> [Quoted text]:
2011-11-18 Thread David Amian

David Amian dam...@emergya.com added the comment:

sorry, I didn't explain well.
I've a project, in the setup.py file, I've a function called update_prefix, 
that updates the 'path_project' variable with prefix arguments from setup.py
If you runs setup.py with --prefix=/usr, then the file in 
'projectname/projectnameconfig.py' is modified changing the 'path_project' 
variable from @PREFIX@+share/projectname to '/usr/share/projectname'.
If you runs setup.py without prefix arguments, the prefix is '/usr/local'.

Debuild which is the tool used to build debian package, in this case using 
CDBS, gives this output:
it first runs:
...

> [Collected data]:

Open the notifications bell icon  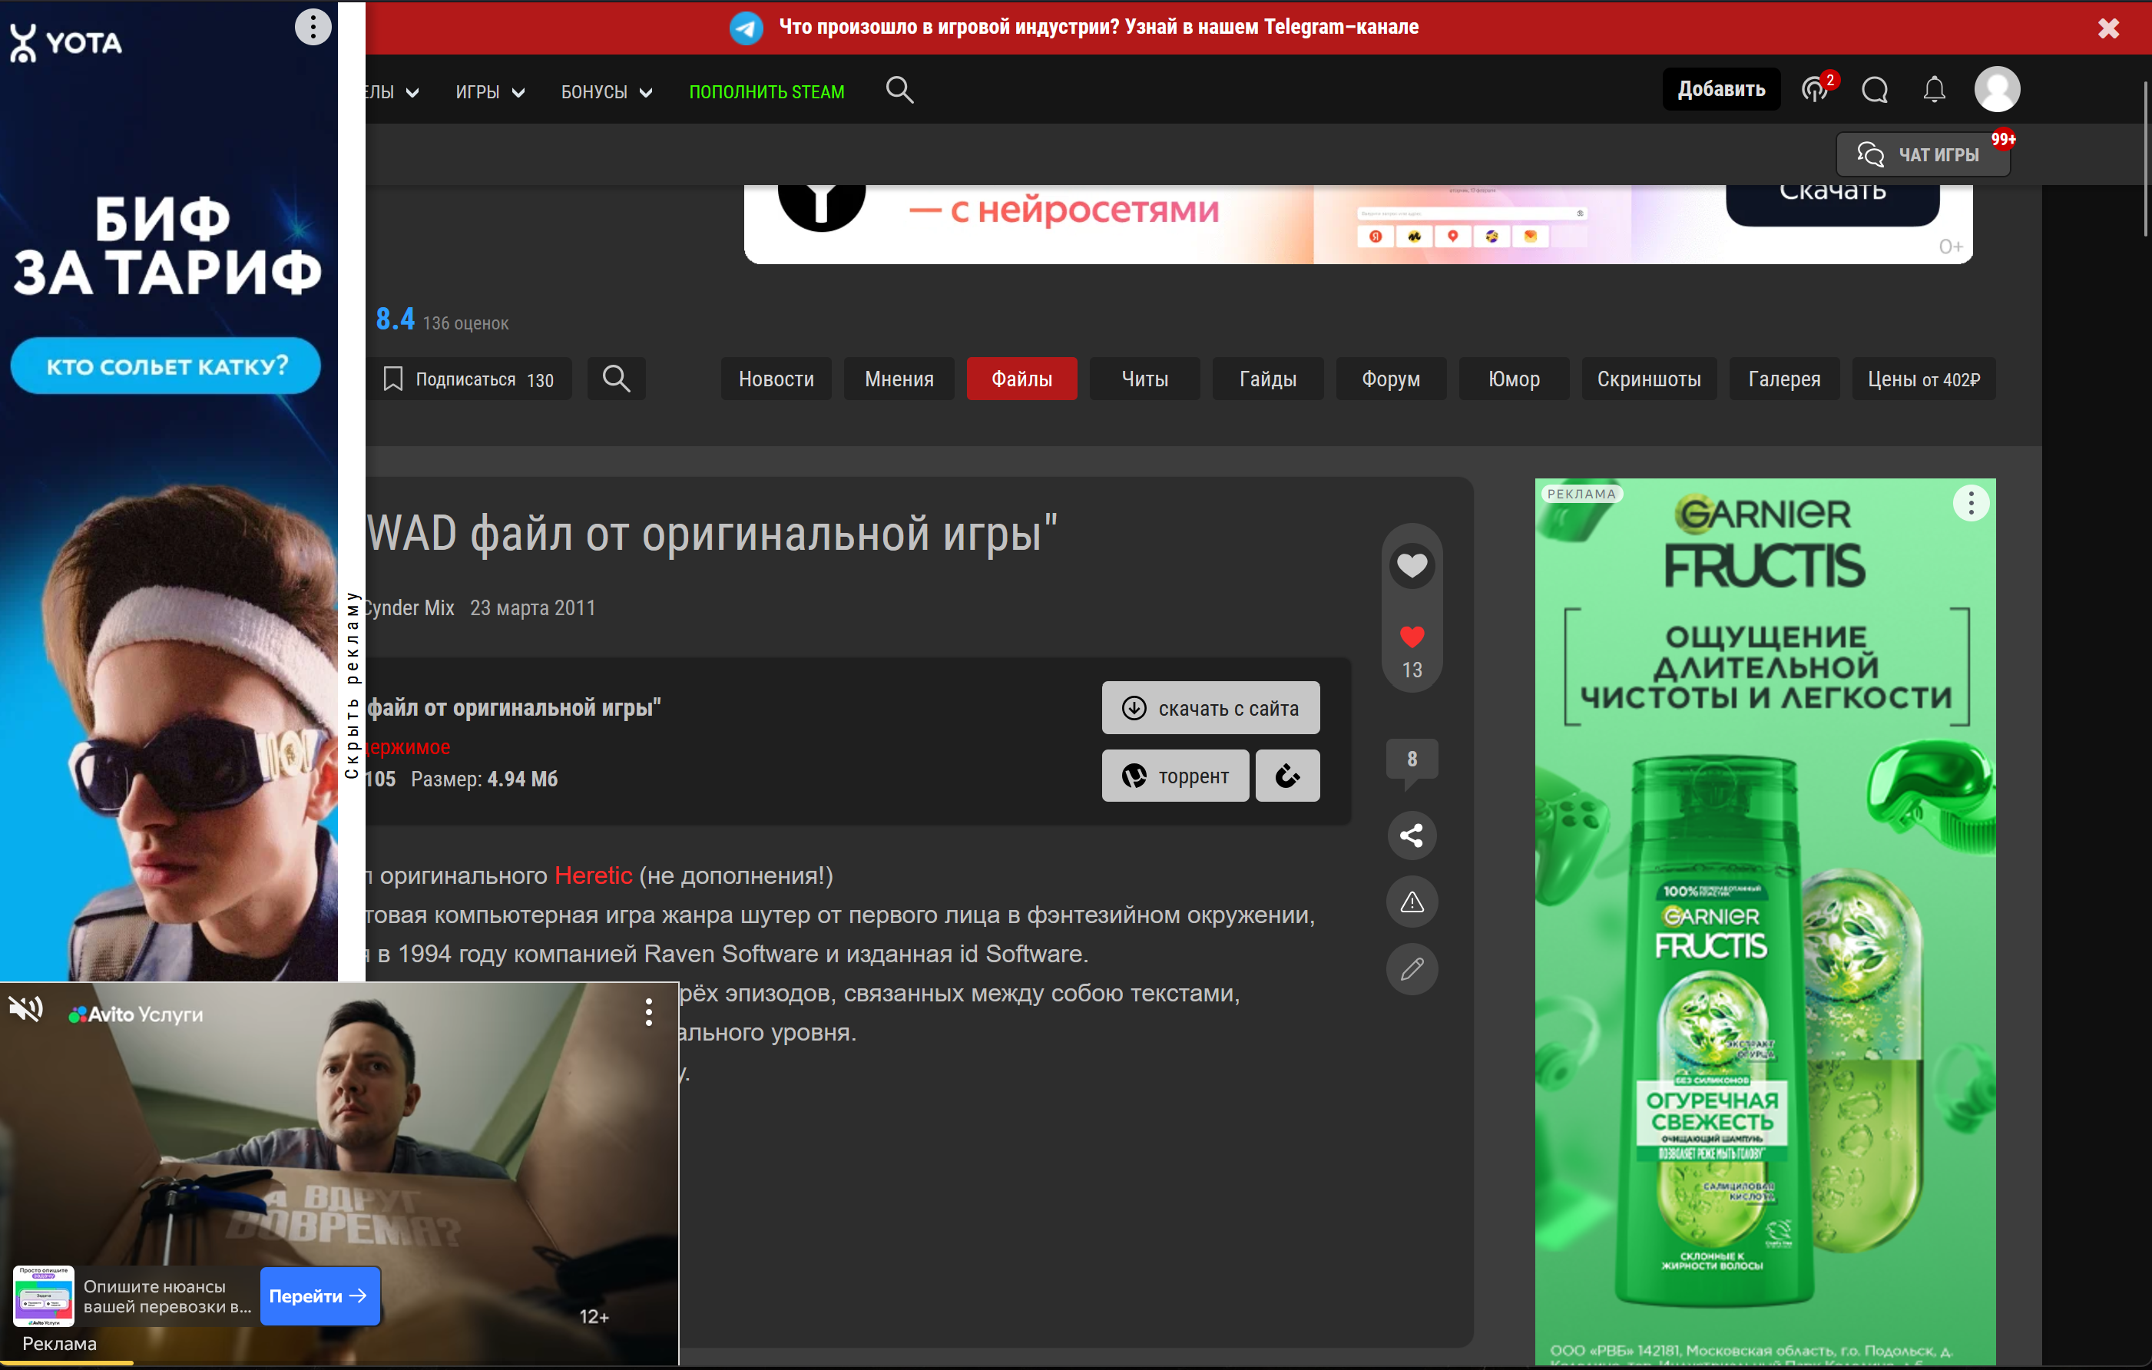(x=1934, y=90)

> [Task prompt]: Please repeat, word for word, the stretch of the setup.py comment from "I've a project, in" through "prefix is '/usr/local'.".

> [Full response]:
I've a project, in the setup.py file, I've a function called update_prefix, 
that updates the 'path_project' variable with prefix arguments from setup.py
If you runs setup.py with --prefix=/usr, then the file in 
'projectname/projectnameconfig.py' is modified changing the 'path_project' 
variable from @PREFIX@+share/projectname to '/usr/share/projectname'.
If you runs setup.py without prefix arguments, the prefix is '/usr/local'.